• _PASSAGE GIVEN_
## begin

= 2000 European Athletics Indoor Championships – Women's 1500 metres =

The women's 1500 metres event at the 2000 European Athletics Indoor Championships was held on February 25–26.

==Medalists==

| Gold | Silver | Bronze |
|---|---|---|
| Violeta Szekely Romania | Olga Kuznetsova Russia | Yuliya Kosenkova Russia |

==Results==

===Heats===
First 3 of each heat (Q) and the next 3 fastest (q) qualified for the final.

## end

• _WHAT IS BEING ASKED_
From the text above on the women's 1500 metres, list every medalist with the medal won and the country given.

• _EXTRACTED MATERIAL_
## begin

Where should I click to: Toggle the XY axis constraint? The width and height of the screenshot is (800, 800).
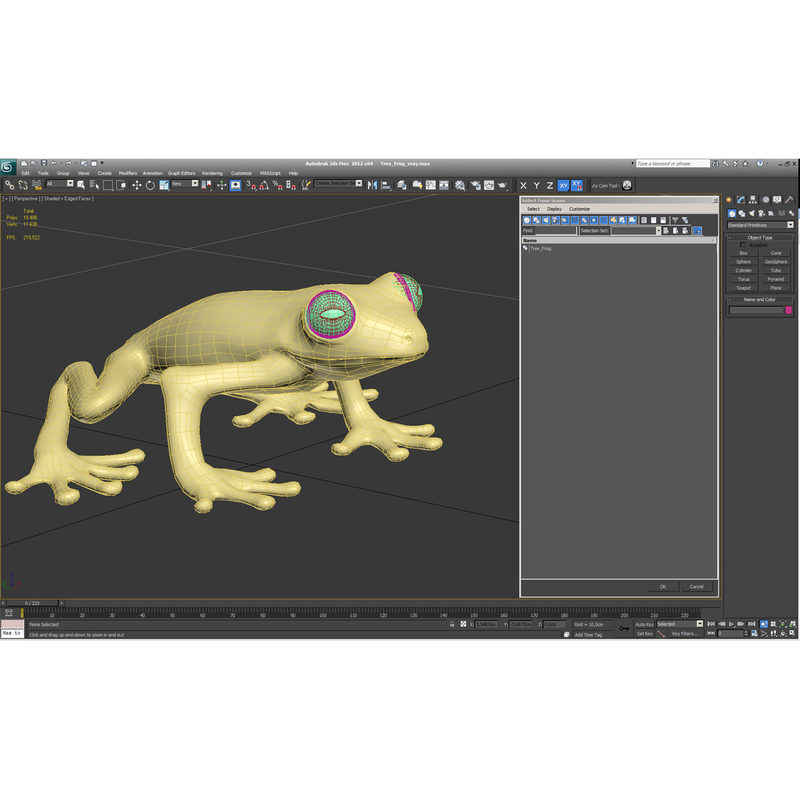(563, 186)
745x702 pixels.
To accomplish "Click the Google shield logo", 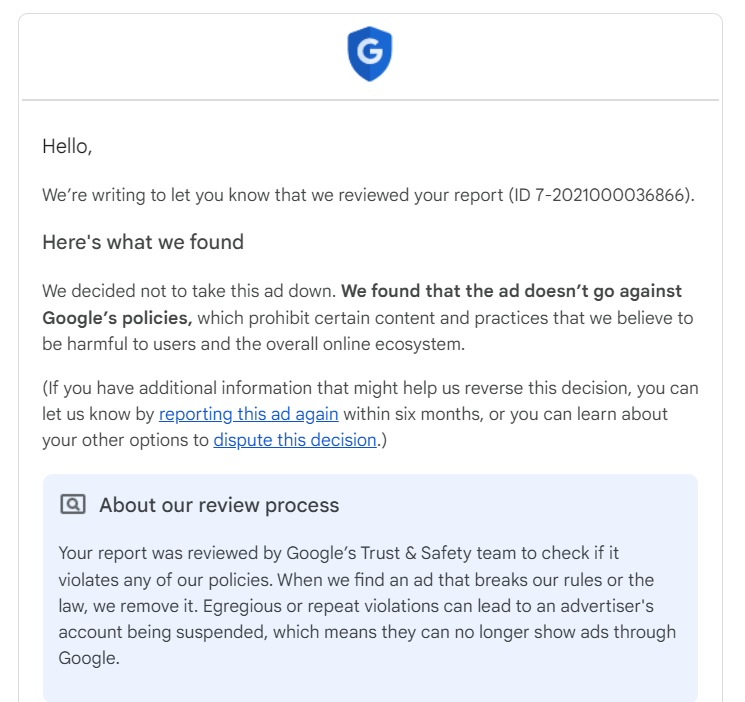I will [370, 54].
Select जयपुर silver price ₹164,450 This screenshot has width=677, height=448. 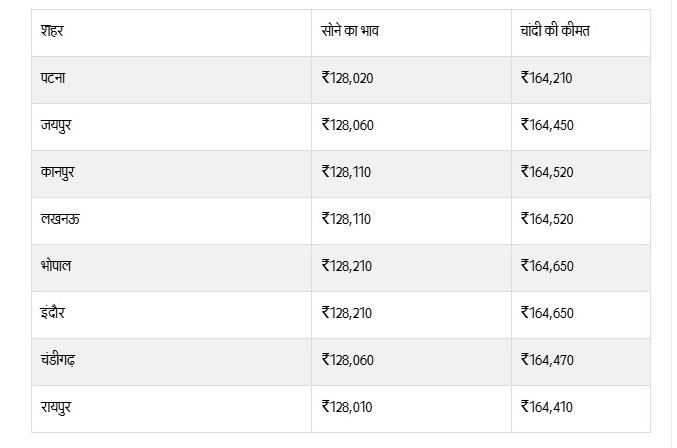click(x=547, y=125)
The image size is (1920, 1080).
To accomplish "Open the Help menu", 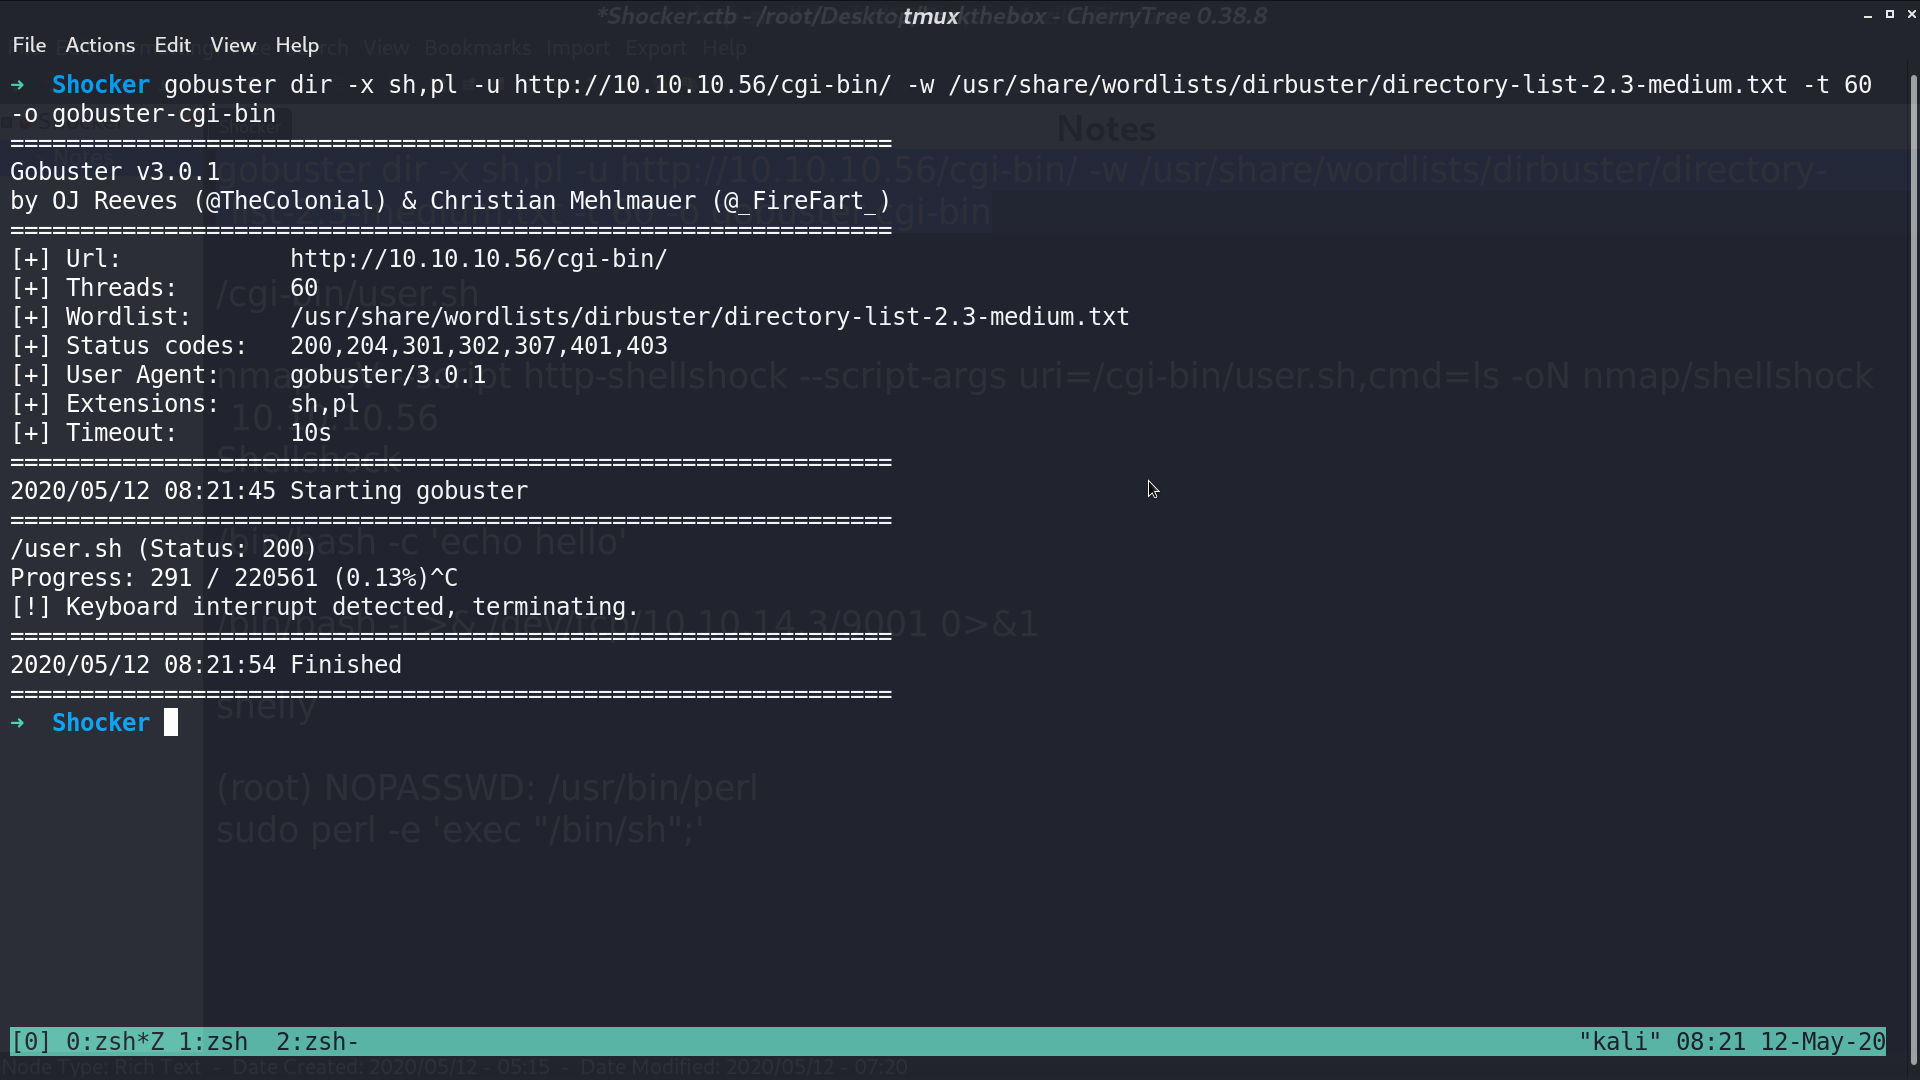I will pyautogui.click(x=297, y=45).
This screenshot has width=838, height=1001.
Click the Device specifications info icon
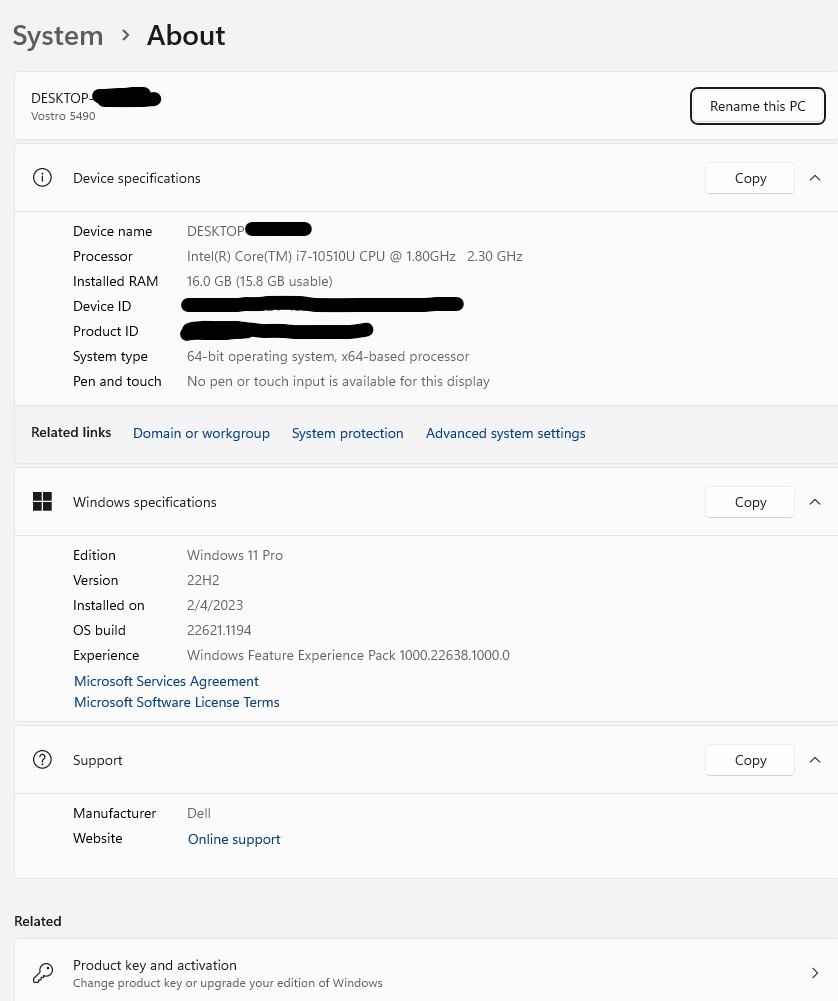(x=42, y=178)
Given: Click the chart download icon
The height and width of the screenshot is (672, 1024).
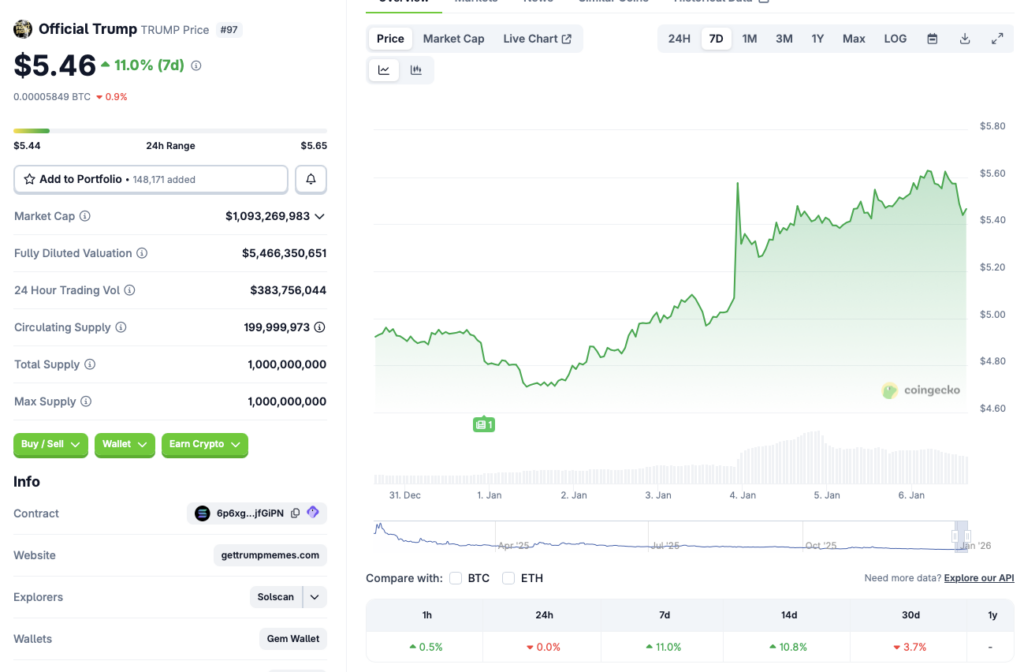Looking at the screenshot, I should (x=964, y=38).
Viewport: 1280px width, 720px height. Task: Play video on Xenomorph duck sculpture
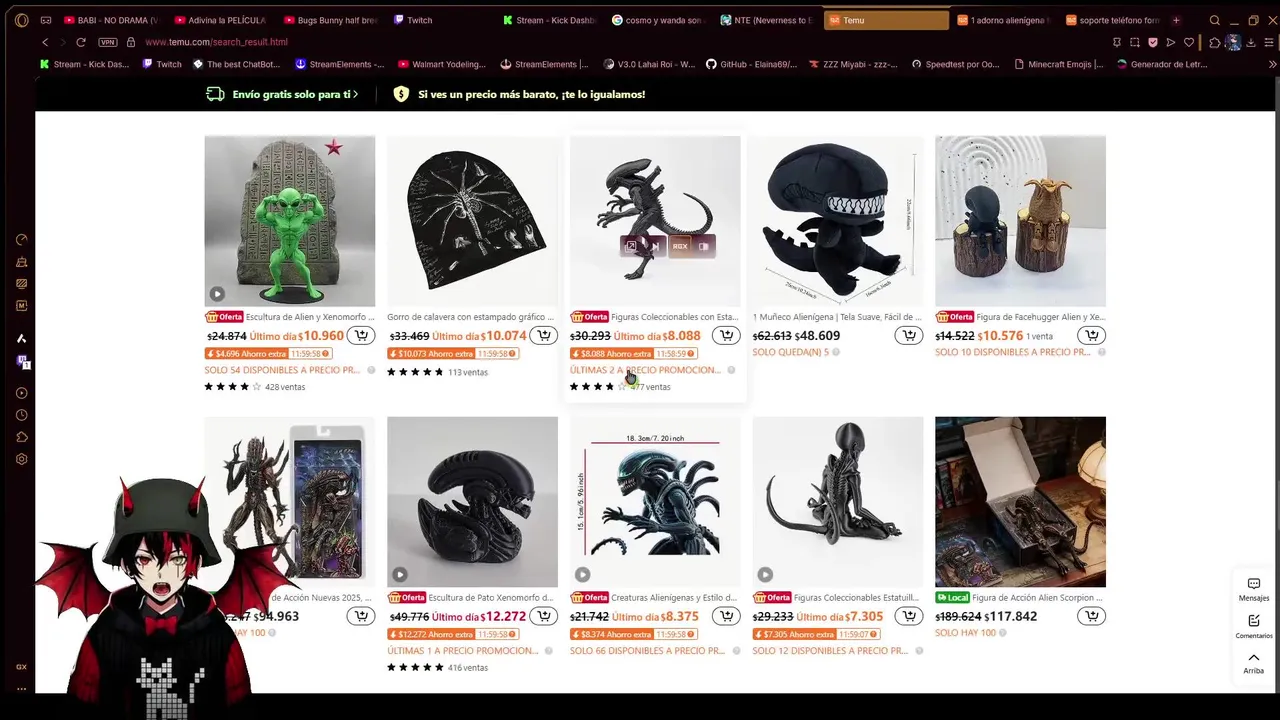click(399, 574)
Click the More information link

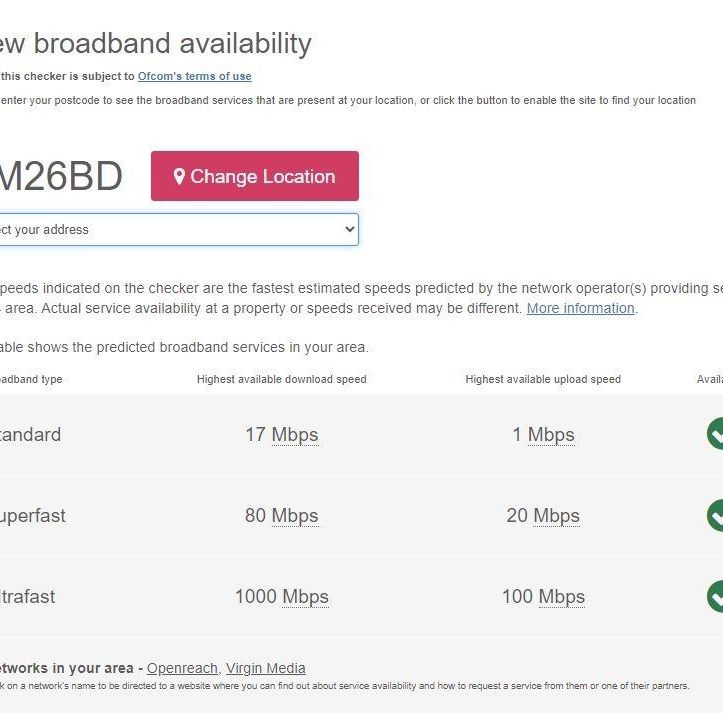tap(580, 308)
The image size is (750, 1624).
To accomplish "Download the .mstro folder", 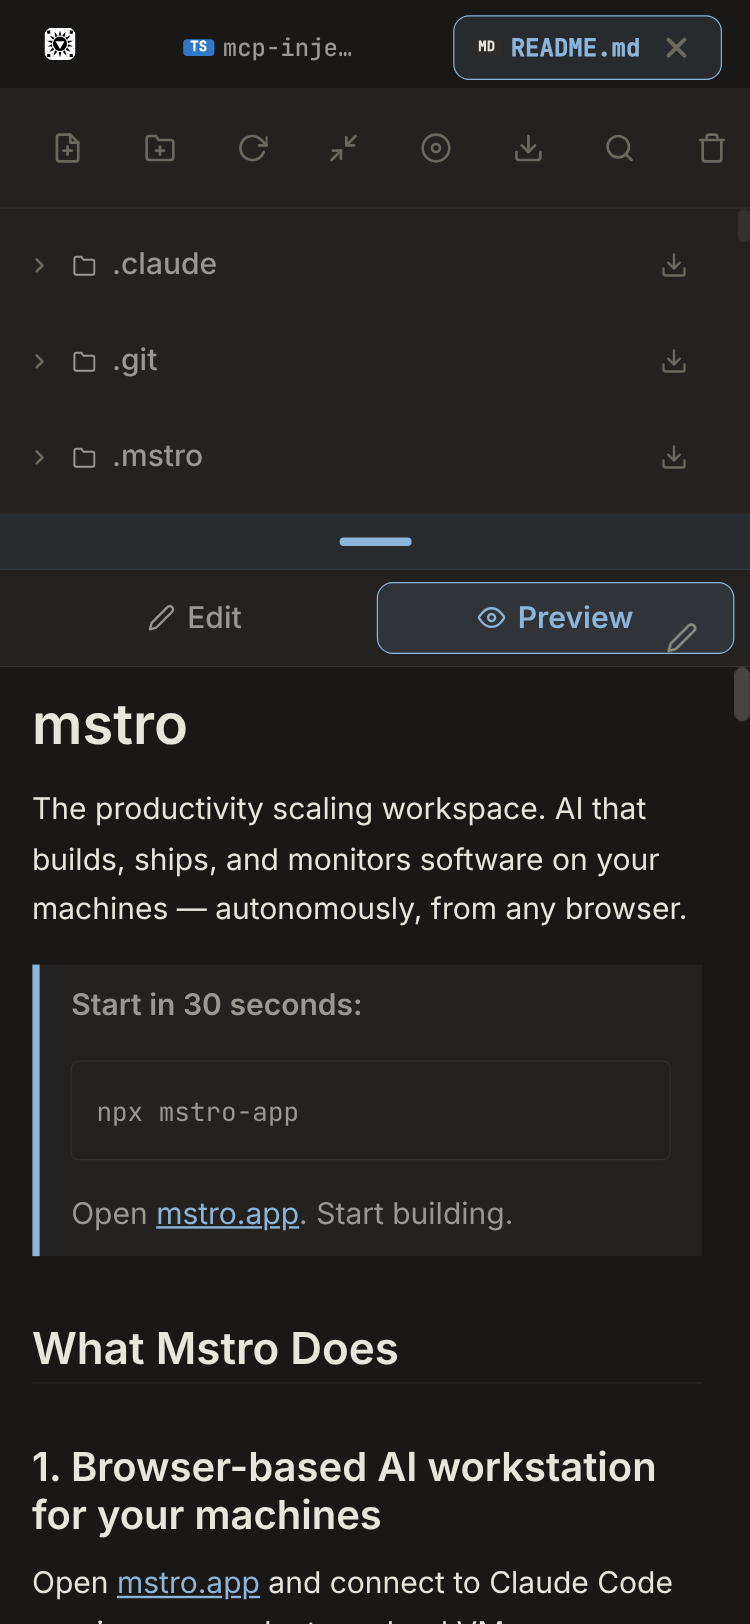I will pos(674,457).
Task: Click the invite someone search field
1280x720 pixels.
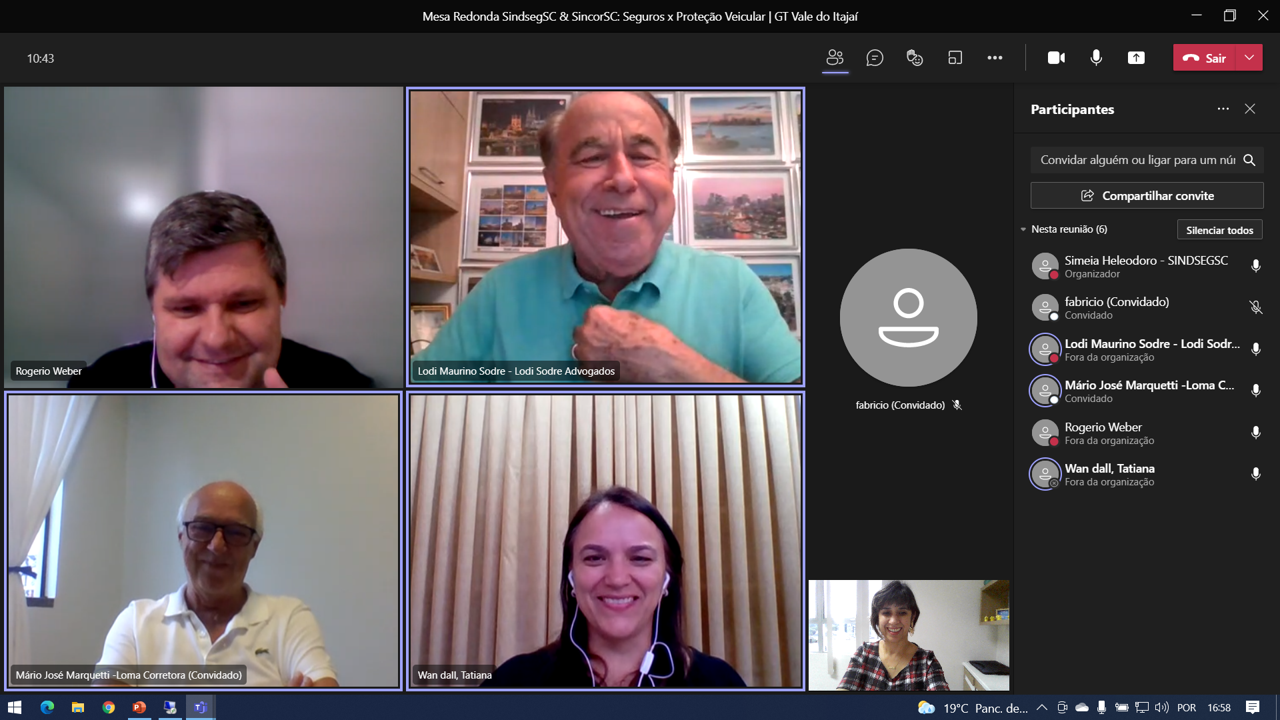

## end

• _FINAL RESULT_
- Gold: Violeta Szekely, Romania
- Silver: Olga Kuznetsova, Russia
- Bronze: Yuliya Kosenkova, Russia